Sunday, 16 September 2012

Thursday Afternoon


(It's a bit long, so please forgive me. I spent the entirety of Sunday morning writing this without being able to stop. It's not perfect, but I thought I'd put it on anyway.)

‘People always ask me how I got this scar on my finger.’ Said the man, pushing up his flat cap with his thumb and placing his other hand directly on top of his knee.

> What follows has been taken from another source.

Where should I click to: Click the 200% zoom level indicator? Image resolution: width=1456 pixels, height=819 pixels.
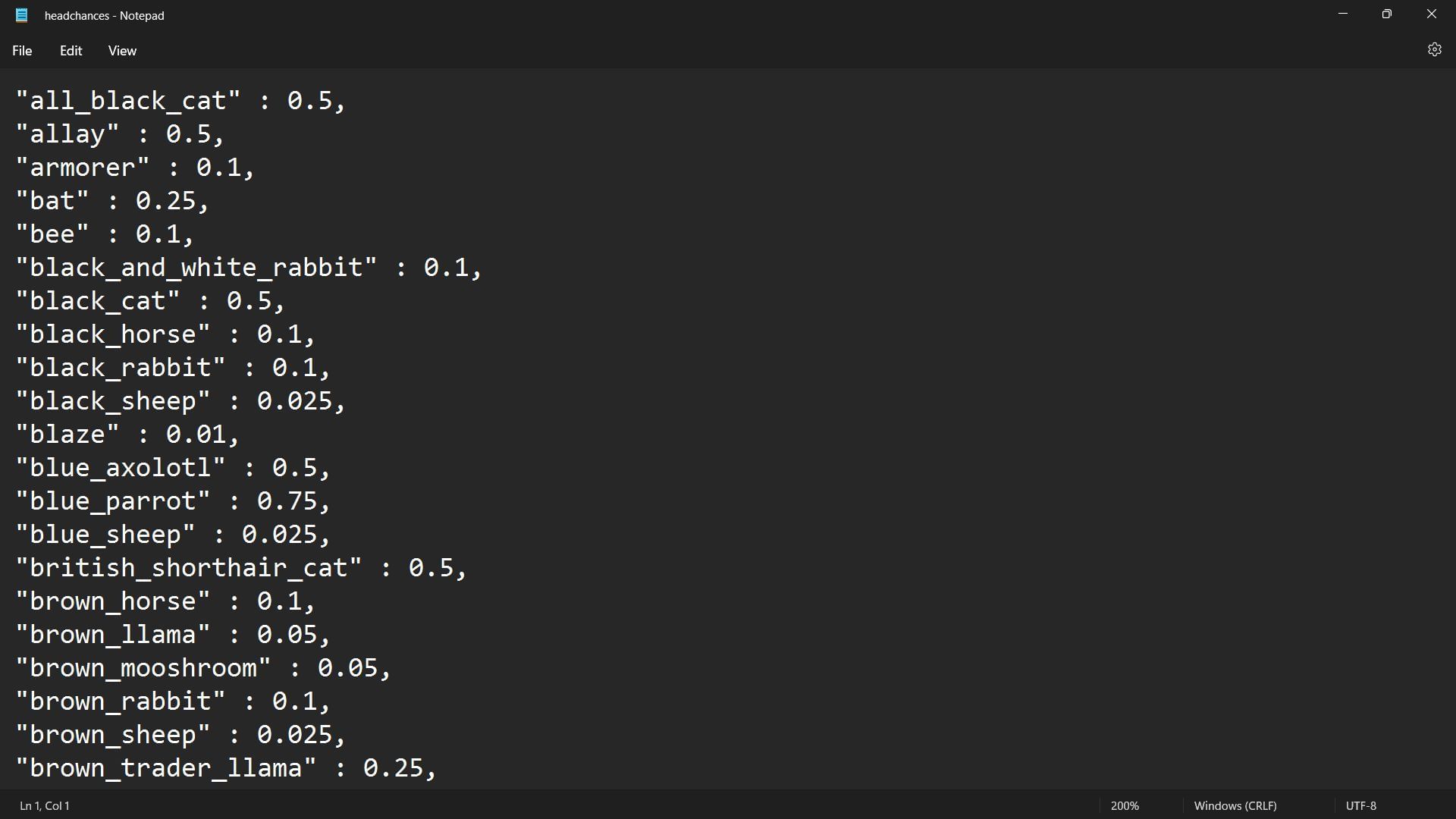1125,805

His ancient face scrunched into a grin as something flashed behind his eyes. He wore an odd-looking blue cagoule, and his shoes were so close to being slippers I wondered how he could wear them in this kind of weather. The clouds were getting darker. It would rain soon.
I gripped my bag tighter. It was Thursday afternoon, and this was the fifth week that I had seen this man sitting at my bus stop. Whenever I would walk over there his face would crease in a smile. Every time, however, I had pretended I hadn’t seen him and sat wherever else I could. This week, unfortunately, had left me with no choice. The seat next to the man was the only one available.

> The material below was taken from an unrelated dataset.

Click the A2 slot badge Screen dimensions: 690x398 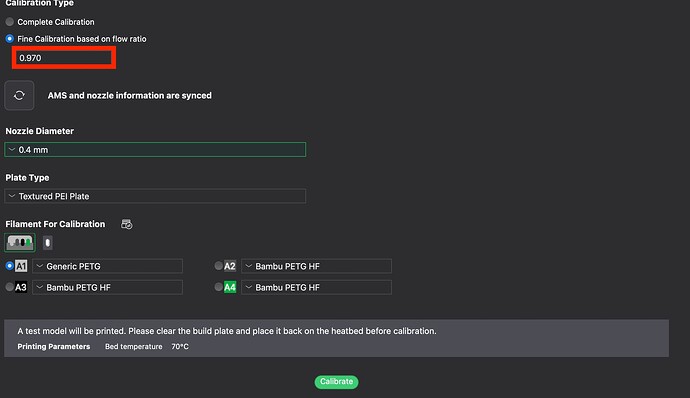coord(230,266)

‘Funny things, scars…’ He held his hand in his other, palm outwards, fingers splayed, to show a long, winding white line that went from the tip of his index finger to the bottom of his palm.
Again, I wasn’t sure of what to say.
‘I remember it well though…’ He sighed, and began to talk in a slow, resonant, slightly gasping voice. ‘I was only a boy. It was a beautiful Thursday afternoon and I wanted to play outdoors. Our back garden gate led out to a small wood, and I would always play out there. ‘He looked at me as though he expected me to add something, but when I did nothing he carried on.
‘The trees were wonderful. I loved the smell of them, the feel of the bark on my hands as I climbed them. It was heaven.’ He paused, and took a wheezing breath. I wondered if that was the end of his story.
I was terribly wrong.
                ‘I remember that on that morning I had stolen my dad’s pen knife. Not for anything bad, of course. I just wanted to carve my name into my favourite tree. The one that lay over a small river. I liked to sit there, and listen to the rushing and thrashing of the water on the rocks. If I’d been able to read back then, I know I would have loved to have taken a book out with me.
                ‘I began to slice my first initial in; T. I carved and carved, but as I finished the spine of the letter, my knife slipped and flew out of my hands.’
                ‘Is that how you got the scar?’ I asked, hoping this was the end of the story.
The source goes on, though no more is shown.